Credit Score and Report on a Computer and Cell Phone Cardoza Law CorporationThere are a couple of reasons I can see for asking that question. The first is that you are a diligent consumer who wants to know the instant an error appears on your report so you can correct it right away. The second is that you have fixed something bad and want to know when your report will reflect that. Either way, you should understand that credit reports can change in the blink of an eye, but don’t expect to be able to fix something instantly. Let’s take a closer look.

There Is No Actual “Report” Until a Request Is Made

If you’re of a certain age, you probably have a vision of rows of file cabinets at each of the three credit reporting agencies (CRAs) with everyone’s paper credit report stored away until it is requested. The younger among us might realize that’s impossible and instead picture the same thing but in digital form stored on hard drives. You would both be wrong. The CRAs have information about you from every lender you’ve ever dealt with (and some that you have not dealt with) stored in databases. When someone (including you) requests a credit report, the CRAs access those databases, pull all the information about you together and create a credit report on the spot. Credit scores are calculated in the same way. So the reality is that your credit report and credit score only reflect your credit history at that exact moment in time. For example, if a late payment is reported by a lender right after your report was compiled for a loan application that requester won’t see the blemish, but someone who requests a report the next day will.

Allow Time to Fix Mistakes

While your report could change literally from one second to the next, it doesn’t mean that when you submit proof of an error in your credit history to a CRA, they will fix as quickly. CRAs have 30 days to investigate a reported error and additional time after that to correct it if they agree that it is an error. If you are planning to buy a house or a new car, be sure to check your credit reports a good four to six months before applying for a loan to allow time to fix any errors. If you are indeed that diligent consumer, you may want to routinely check your credit report with each of the three agencies a couple of times a year.

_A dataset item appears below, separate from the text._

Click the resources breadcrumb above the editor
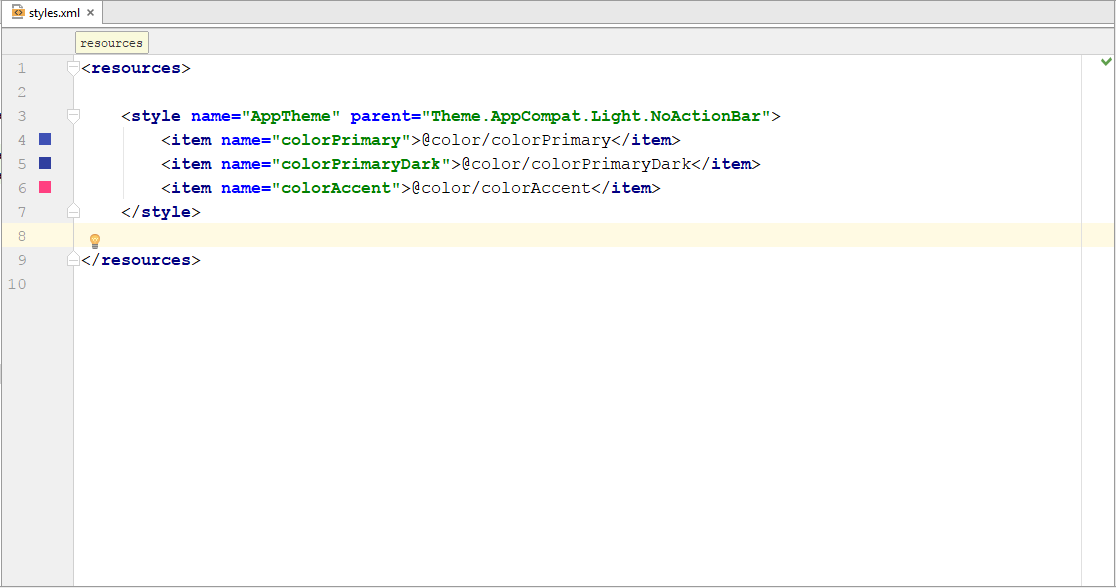1116x588 pixels. (x=111, y=42)
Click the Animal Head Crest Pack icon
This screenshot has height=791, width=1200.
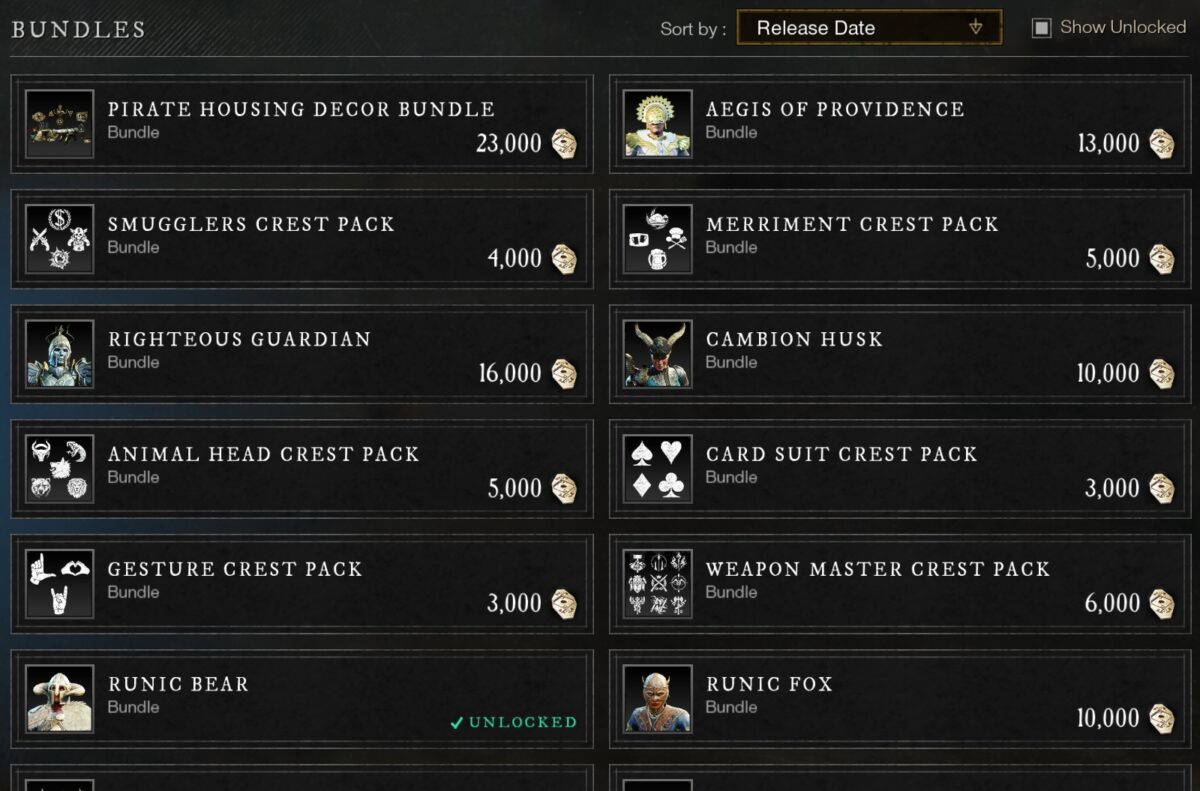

What If the CRA Doesn’t Fix a Mistake?

CRAs are required by federal law to investigate a dispute and to correct any information that is proven to be false. If they fail to do this in a timely manner, you may have a claim for damages. Contact me online at the Cardoza Law Corporation or call my office directly at 855.982.2400 to find out how to do this. I will help you take the necessary steps and will not charge you a cent. If I think there you have cause for damages, we can discuss next steps.

 

Michael F. Cardoza, Esq.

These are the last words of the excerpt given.